Complaints against the bank / its recovery agents

  • Banks, as principals, are responsible for the actions of their agents. Banks should ensure that their agents engaged for recovery of their dues strictly adhere to RBI guidelines and including the BCSBI Code.
  • If complaints are received by RBI regarding violation of the guidelines, RBI may consider imposing a ban on a bank from engaging recovery agents in a particular area, either jurisdictional or functional, for a limited period. In case of persistent breach of above guidelines, Reserve Bank may consider extending the period of ban or the area of ban.
  • Banks should, ensure that their employees also adhere to the above guidelines.

Periodical Review

Banks engaging recovery agents are advised to undertake a periodical review of the mechanism to effect improvements.

SARFAESI ACT

To provide a structured platform to the Banking sector for managing its mounting NPA and keep pace with international financial institutions

To enable banks and Fls to realise long-term assets, manage problems of _liquidity, asset -liability mismatches and improve recovery by taking possession of securities, sell them and reduce non performing assets (NPAs) by adopting measures for recovery or reconstruction.”

Provisions of the Act

The remedy was suggested by Committees like the Narasirnham Committee II and Andhyarujina Committee, which considered the need for changes in the legal system to address the issue of NPAs. The SARFAESI Act was passed in 2002 to legalise securitisation and reconstruction of financial assets and enforcement of security interest. The act envisaged the formation of asset reconstruction companies (ARCs) /Securitisation Companies (SCs). The Act has made provisions for registration and regulation of securitisation companies or_reconstruction companies by the RBI, facilitate securitisation of financial assets of banks, empower SCs/ARCs to raise funds by issuing security receipts to qualified institutional buyers (QIBs), empowering banks and Fis to take possession of securities given for financial assistance and sell or lease the same or to take over management in the event of default.

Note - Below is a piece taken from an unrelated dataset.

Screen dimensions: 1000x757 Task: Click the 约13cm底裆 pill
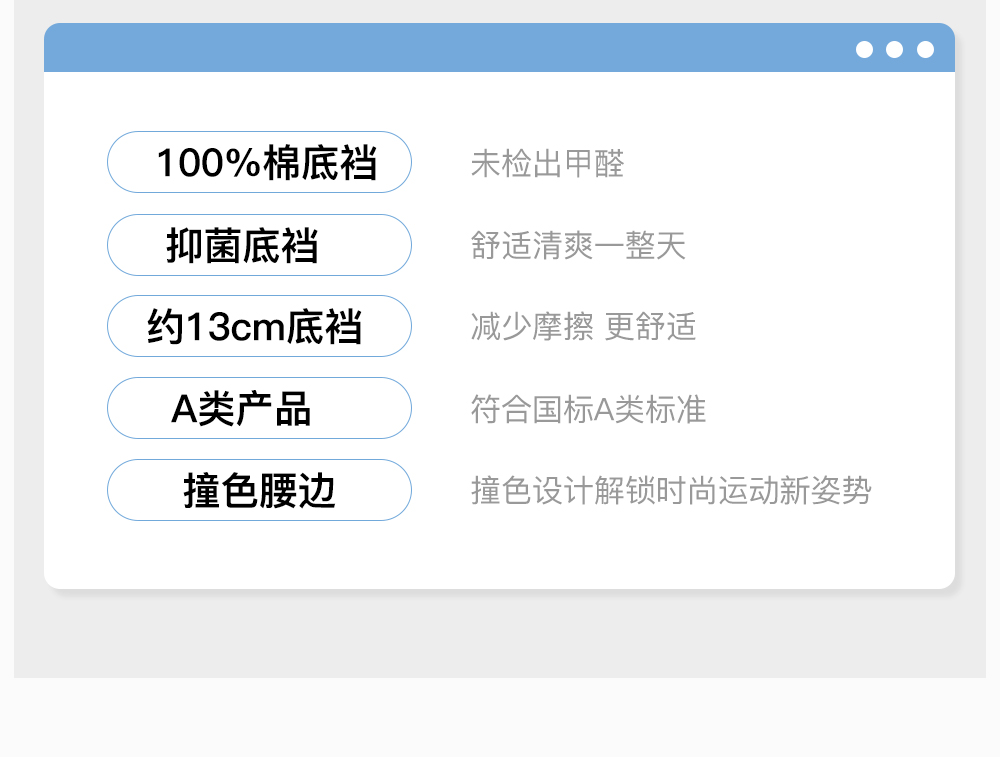point(259,327)
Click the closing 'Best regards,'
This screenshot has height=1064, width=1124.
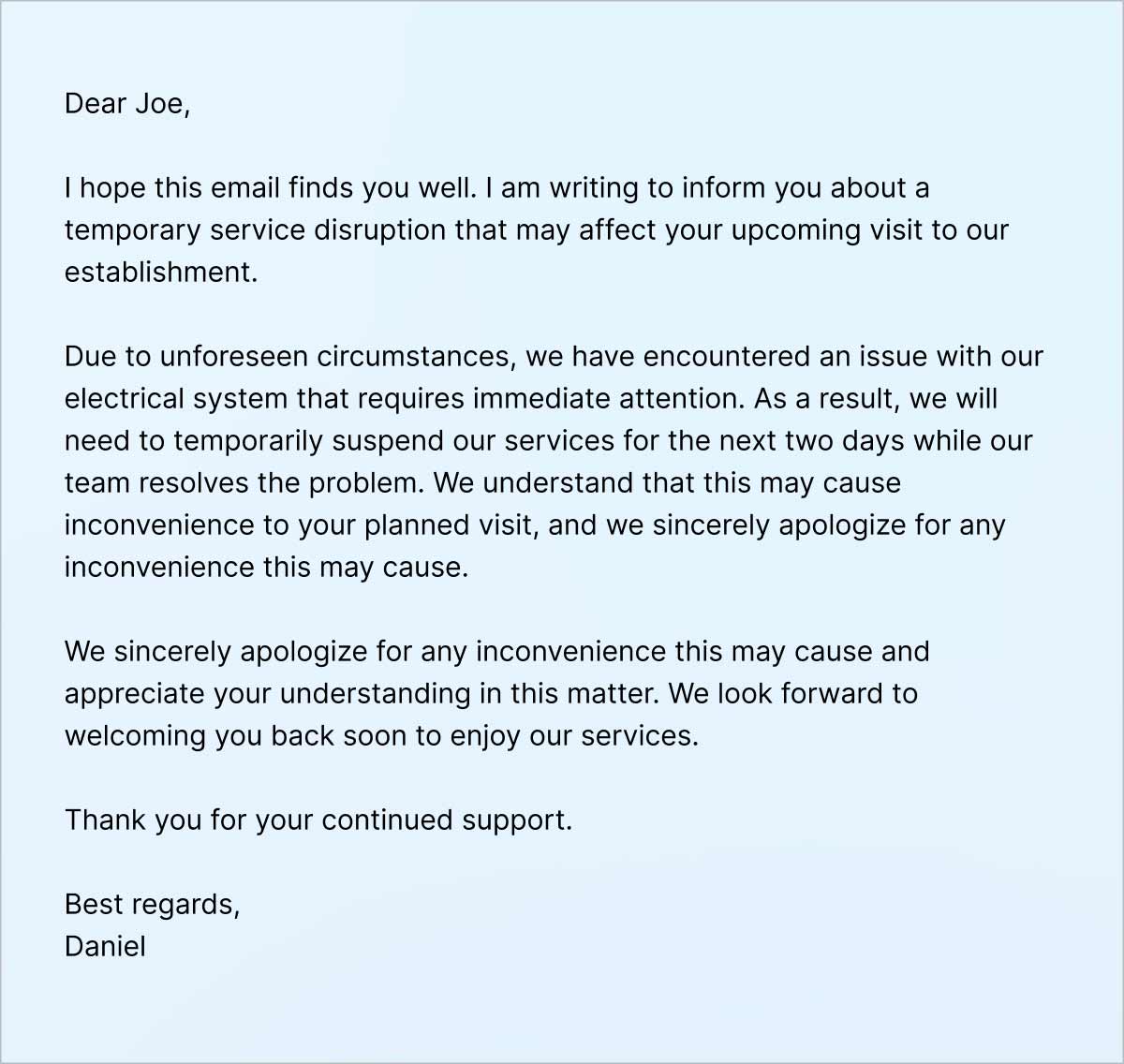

The Act provides alternative methods for recovery of NPAs, namely securitization and asset reconstruction.

 

Securitisation

  • Securitisation means issue of security by raising of receipts or funds by SCs/ARCs.
  • A securitisation company or reconstruction company may raise funds from the QIBs by forming schemes for acquiring financial assets.
  • The SCl/ ARC shall keep and maintain separate and distinct accounts in respect of each such scheme for every financial asset acquired, out of investments made by a QIB and ensure that realisations of such financial asset are held and applied towards redemption of investments and payment of returns assured on such investments under the relevant scheme.

Asset Reconstruction

  • The SCs/ ARCs for the purpose of asset reconstruction should provide for anyone or more of the following measures:
  • the proper management of the business of the borrower, by change in, or take over of, the management of the business of the borrower.
  • the sale or lease of a part or whole of the business of the borrower.
  • rescheduling of payment of debts payable by the borrower enforcement of security interest in accordance with the provisions of this Act.
  • settlement of dues payable by the borrower
  • taking possession of secured assets in accordance with the provisions of this Act.